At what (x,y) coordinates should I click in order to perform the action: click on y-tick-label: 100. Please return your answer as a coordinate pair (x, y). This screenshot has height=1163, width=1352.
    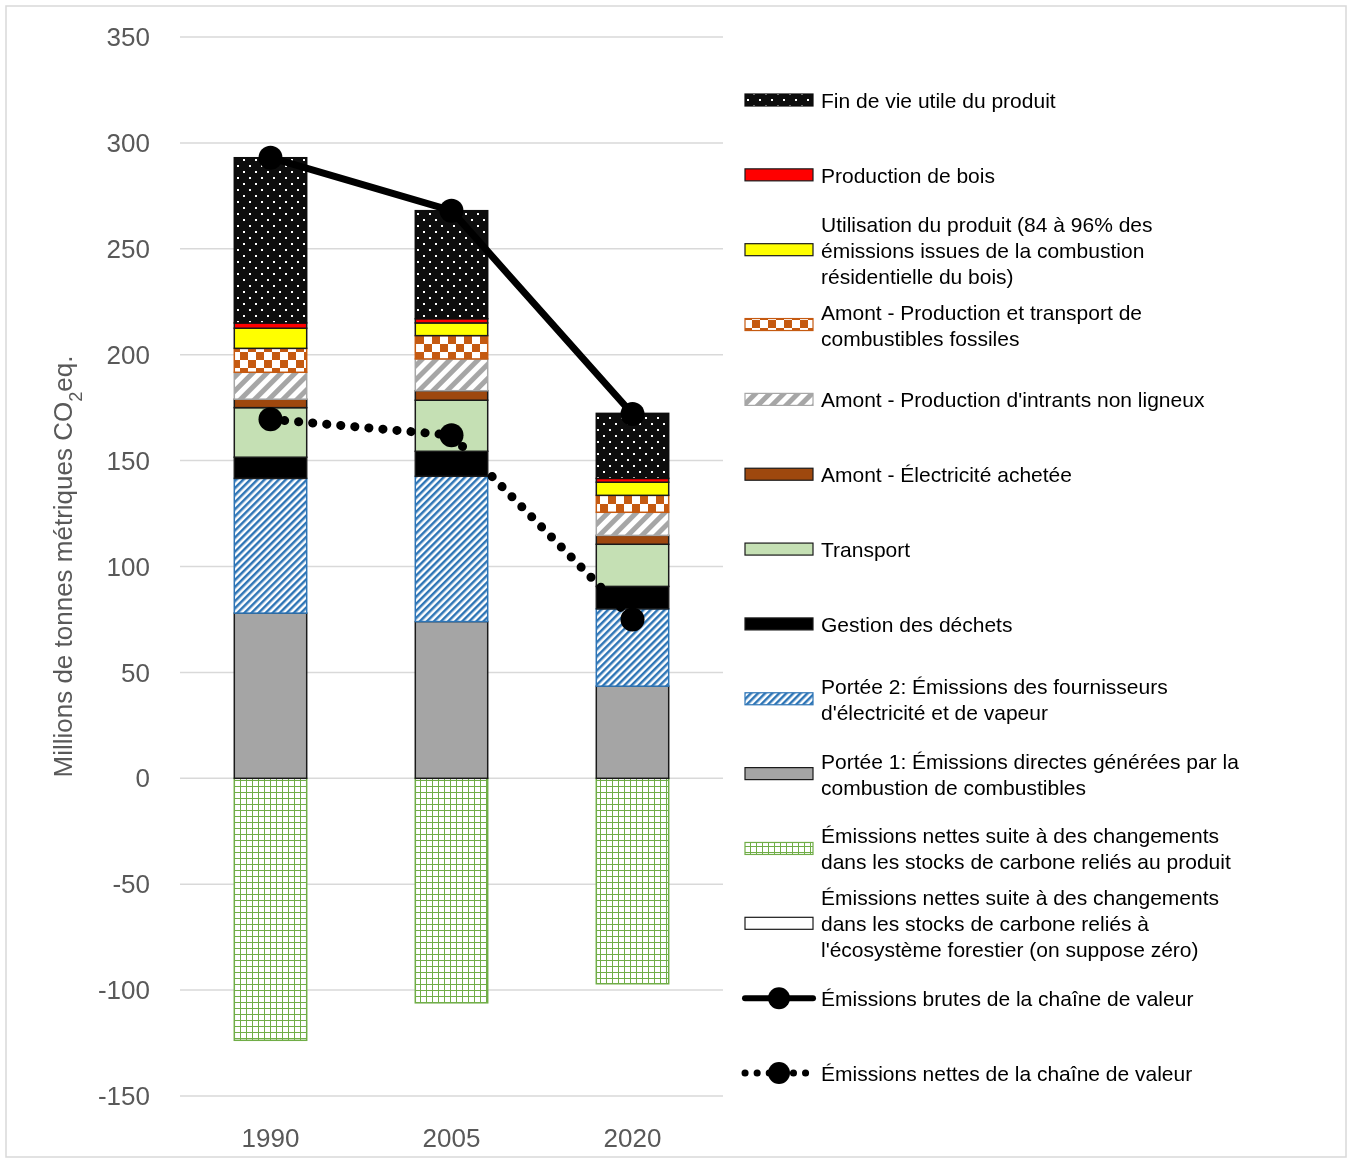
    Looking at the image, I should click on (128, 566).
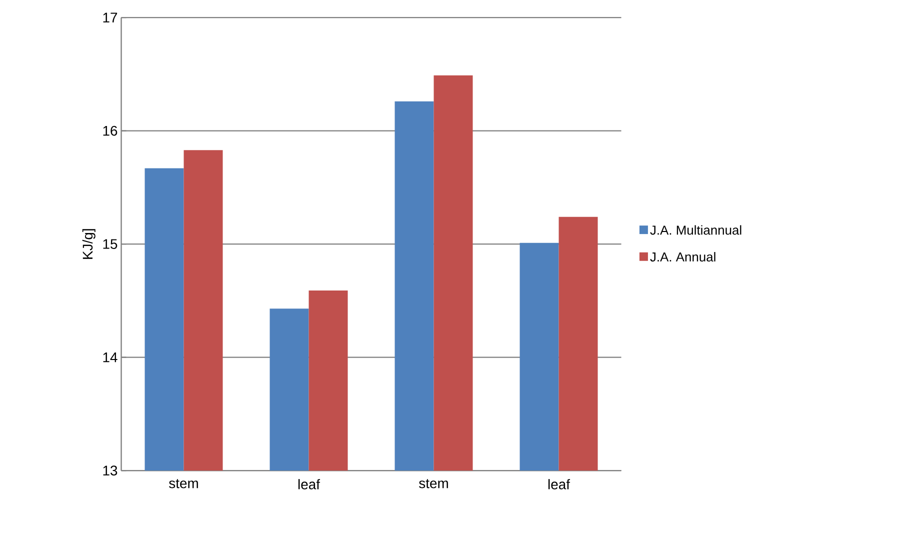 The width and height of the screenshot is (897, 534). Describe the element at coordinates (683, 257) in the screenshot. I see `legend-label: J.A. Annual` at that location.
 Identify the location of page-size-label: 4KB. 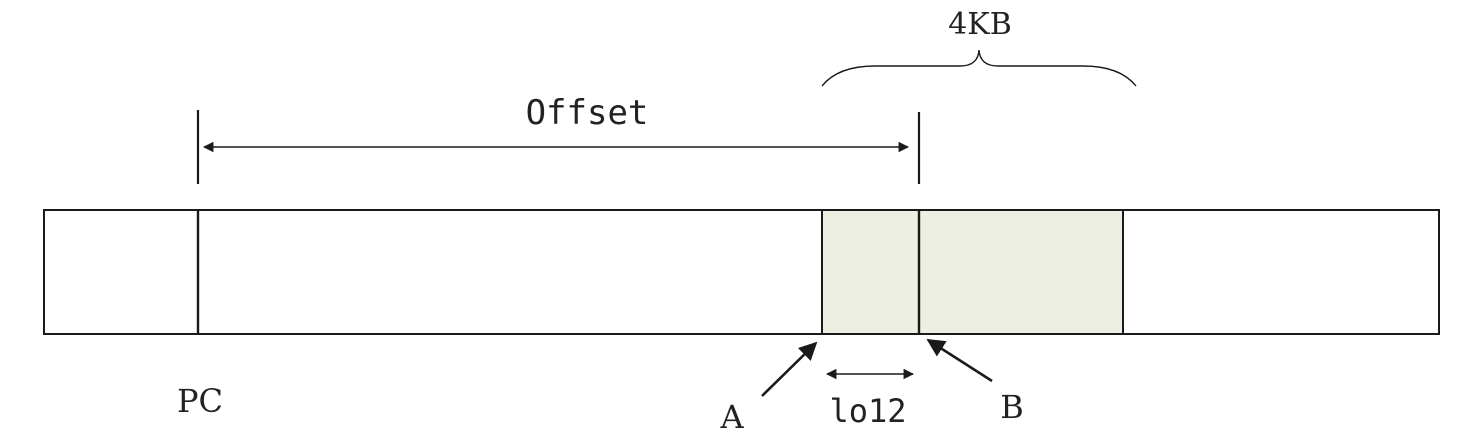
(980, 24).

━━━━━━━━━━━━━━━━━━━━━━━━━━━━━━

* What this task involves:
Rewrite the rows above with every "y-tick-label" changed to "y-axis-label" and everything else kept the same. Leave the pictures out.

* Exercise answer:
At what (x,y) coordinates should I click in order to perform the action: click on y-axis-label: 100. Please return your answer as a coordinate pair (x, y). This screenshot has height=1163, width=1352.
    Looking at the image, I should click on (128, 566).
 The width and height of the screenshot is (897, 534). Describe the element at coordinates (683, 257) in the screenshot. I see `legend-label: J.A. Annual` at that location.
 Identify the location of page-size-label: 4KB. 
(980, 24).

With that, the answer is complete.